━━━ Page extract ━━━

Alternatively, open up developer tools, go to the network panel, right-click on the headings and enable the protocol field. It will tell you which protocol was used for each request made by your browser. Obviously the server also needs to support HTTP/3 for a request to use HTTP/3.

agildehaus · on May 26, 2023

Another user here commented that it's been enabled randomly for a subset of users. But not for me. And there's nothing on the web I've found about how to enable it. It was once on the Experimental menu, but no longer.

shpx · on May 22, 2023

It is supported and randomly enabled for ~50% of Safari 16 users, according to https://github.com/Fyrd/caniuse/pull/6664#issuecomment-14934...

jeroenhd · on May 22, 2023

You can enable http/3 just fine even if you also serve clients that are falling behind on web standards, as long as you also serve http/2 as a fallback.

Safari not supporting isn't a problem unless your business only and specifically targets Safari, and even then it's a relatively painless way to help the few customers who run preview versions get a nicer experience.

paulddraper · on May 22, 2023

IIRC Chrome has whitelisted some domains, but requires a flag to enable it generally.

fridek · on May 22, 2023

QUIC is enabled by default for all domains across most major browsers: https://caniuse.com/http3

For Cloudflare HTTP/3 accounts for 28% of the traffic (https://radar.cloudflare.com/)

asymptotic · on May 22, 2023

While HTTP3 does provide some improvements, it's clear that further optimizations are needed, particularly for users in Europe and Asia.

One potential solution that hasn't been discussed much here is leveraging AWS managed services like AWS CloudFront or AWS Global Accelerator. It's worth noting that Dropbox's website already uses AWS CloudFront, so they are already leveraging AWS in some capacity. Based on my cost calculations, using AWS CloudFront would cost around $40k a month, while AWS Global Accelerator would be around $22k a month.

As of August 22, 2022, AWS CloudFront supports terminating HTTP/3 in a Point of Presence (POP), which could potentially help with the latency issues Dropbox is facing. AWS Global Accelerator, on the other hand, is designed to improve the performance of applications by terminating UDP/TCP as close to users as possible then routing user traffic through the AWS global network infrastructure. This could help reduce latency by ensuring that user traffic is routed through the most optimal path, even if the user is located far from a Dropbox data center.

━━━ Dataset extract ━━━

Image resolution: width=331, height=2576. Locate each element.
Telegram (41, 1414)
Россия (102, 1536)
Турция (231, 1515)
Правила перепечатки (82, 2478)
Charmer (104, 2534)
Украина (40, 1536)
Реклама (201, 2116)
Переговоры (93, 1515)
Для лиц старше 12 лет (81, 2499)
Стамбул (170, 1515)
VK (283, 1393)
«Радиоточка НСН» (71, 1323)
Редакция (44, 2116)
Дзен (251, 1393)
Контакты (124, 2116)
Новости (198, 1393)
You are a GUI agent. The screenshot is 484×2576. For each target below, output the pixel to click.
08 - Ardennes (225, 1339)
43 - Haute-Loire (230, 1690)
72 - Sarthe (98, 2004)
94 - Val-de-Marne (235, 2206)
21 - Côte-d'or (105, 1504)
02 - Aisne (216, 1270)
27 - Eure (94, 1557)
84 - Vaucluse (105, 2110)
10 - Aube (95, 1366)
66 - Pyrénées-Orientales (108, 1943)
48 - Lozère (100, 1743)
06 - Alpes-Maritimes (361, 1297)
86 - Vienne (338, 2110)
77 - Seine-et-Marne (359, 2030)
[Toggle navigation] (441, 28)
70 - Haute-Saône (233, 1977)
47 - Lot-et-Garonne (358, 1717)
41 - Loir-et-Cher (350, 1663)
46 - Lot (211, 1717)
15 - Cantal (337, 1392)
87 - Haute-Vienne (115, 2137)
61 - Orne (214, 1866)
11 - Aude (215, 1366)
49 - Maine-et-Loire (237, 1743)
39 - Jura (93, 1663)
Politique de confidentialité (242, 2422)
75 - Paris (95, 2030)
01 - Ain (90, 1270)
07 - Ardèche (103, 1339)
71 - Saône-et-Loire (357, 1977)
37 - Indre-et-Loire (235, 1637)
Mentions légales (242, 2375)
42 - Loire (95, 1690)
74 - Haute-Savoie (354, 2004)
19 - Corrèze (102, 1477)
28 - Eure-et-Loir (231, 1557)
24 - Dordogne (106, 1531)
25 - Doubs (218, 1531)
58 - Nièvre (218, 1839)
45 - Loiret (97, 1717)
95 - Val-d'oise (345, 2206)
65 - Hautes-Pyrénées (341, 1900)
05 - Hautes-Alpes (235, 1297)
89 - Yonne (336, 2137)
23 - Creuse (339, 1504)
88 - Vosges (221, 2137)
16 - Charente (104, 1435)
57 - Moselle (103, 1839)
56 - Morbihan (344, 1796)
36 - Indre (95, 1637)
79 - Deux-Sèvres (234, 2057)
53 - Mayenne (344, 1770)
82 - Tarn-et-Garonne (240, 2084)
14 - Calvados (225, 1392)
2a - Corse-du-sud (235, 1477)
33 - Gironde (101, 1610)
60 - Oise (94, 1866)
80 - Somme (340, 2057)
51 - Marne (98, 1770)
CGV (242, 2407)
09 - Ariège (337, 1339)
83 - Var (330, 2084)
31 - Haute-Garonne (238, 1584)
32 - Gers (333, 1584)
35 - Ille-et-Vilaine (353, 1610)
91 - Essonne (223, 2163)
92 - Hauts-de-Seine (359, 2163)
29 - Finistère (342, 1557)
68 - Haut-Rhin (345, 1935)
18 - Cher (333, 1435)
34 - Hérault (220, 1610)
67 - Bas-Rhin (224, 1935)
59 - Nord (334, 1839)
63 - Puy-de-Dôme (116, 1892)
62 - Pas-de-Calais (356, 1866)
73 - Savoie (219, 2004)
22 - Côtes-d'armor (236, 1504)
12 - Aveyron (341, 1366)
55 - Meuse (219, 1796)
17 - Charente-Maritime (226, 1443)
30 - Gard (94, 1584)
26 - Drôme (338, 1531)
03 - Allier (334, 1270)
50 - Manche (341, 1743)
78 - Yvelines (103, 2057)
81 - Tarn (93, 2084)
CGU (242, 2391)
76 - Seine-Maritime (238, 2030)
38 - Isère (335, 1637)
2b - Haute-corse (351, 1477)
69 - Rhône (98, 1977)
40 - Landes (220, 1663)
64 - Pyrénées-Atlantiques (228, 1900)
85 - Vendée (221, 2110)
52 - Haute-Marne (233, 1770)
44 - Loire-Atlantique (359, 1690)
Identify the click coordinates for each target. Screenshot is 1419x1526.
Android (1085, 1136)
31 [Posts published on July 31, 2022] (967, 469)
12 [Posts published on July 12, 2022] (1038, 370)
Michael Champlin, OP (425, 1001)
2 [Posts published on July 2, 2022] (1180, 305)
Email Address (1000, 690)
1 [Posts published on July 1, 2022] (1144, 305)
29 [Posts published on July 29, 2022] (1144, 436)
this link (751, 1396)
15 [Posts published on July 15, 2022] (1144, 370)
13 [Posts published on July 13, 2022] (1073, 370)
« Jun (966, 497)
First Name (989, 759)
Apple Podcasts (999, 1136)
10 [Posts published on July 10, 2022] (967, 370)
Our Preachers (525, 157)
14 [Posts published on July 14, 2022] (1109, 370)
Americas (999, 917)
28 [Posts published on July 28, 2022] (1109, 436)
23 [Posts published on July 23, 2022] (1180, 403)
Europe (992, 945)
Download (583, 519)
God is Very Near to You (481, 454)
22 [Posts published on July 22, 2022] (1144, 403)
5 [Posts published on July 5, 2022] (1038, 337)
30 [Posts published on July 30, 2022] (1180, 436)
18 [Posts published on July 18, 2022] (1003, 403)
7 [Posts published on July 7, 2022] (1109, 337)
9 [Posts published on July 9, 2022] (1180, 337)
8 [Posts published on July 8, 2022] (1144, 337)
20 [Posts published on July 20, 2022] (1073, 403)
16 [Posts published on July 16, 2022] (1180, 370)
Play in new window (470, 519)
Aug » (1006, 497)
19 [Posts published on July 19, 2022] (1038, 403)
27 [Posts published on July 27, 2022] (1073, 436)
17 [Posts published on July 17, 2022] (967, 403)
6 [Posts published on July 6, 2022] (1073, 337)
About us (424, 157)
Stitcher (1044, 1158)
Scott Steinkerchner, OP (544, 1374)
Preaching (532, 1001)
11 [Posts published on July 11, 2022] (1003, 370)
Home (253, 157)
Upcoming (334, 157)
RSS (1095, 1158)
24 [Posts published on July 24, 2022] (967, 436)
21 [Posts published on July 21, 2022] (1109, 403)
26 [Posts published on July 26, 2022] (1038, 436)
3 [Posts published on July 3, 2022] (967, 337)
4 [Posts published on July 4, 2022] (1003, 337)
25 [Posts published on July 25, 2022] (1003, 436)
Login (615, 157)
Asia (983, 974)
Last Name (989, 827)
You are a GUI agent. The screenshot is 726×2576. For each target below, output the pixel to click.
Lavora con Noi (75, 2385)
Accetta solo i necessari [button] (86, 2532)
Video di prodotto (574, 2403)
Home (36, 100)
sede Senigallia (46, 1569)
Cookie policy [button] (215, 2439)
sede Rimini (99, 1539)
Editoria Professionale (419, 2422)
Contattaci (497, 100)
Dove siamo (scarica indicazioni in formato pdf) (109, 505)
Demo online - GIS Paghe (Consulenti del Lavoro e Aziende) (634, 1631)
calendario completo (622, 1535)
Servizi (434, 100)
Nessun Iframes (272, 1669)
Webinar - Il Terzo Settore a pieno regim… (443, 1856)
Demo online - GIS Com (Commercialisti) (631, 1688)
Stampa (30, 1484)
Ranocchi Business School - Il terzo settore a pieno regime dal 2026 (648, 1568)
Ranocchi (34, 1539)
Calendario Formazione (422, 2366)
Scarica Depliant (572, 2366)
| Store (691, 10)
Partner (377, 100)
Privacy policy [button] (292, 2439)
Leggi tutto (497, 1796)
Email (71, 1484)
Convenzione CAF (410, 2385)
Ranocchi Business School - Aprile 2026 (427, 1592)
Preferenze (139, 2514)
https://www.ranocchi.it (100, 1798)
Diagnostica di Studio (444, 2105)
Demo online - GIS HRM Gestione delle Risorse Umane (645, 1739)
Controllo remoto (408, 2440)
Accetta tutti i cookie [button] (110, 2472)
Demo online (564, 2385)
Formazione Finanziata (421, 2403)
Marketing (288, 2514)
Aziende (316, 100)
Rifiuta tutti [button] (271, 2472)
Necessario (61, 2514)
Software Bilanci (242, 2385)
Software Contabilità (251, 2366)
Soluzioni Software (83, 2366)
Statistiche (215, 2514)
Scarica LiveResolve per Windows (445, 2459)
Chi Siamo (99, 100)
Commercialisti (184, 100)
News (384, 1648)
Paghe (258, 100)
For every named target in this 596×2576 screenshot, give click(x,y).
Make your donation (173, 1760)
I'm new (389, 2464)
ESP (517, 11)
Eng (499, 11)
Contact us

━━━

**Your task:**
From the HTTP/3 thread, copy word for word the passage that begins with "For Cloudflare HTTP/3" and ends with "Europe and Asia.".

**Task output:**
For Cloudflare HTTP/3 accounts for 28% of the traffic (https://radar.cloudflare.com/)

asymptotic · on May 22, 2023

While HTTP3 does provide some improvements, it's clear that further optimizations are needed, particularly for users in Europe and Asia.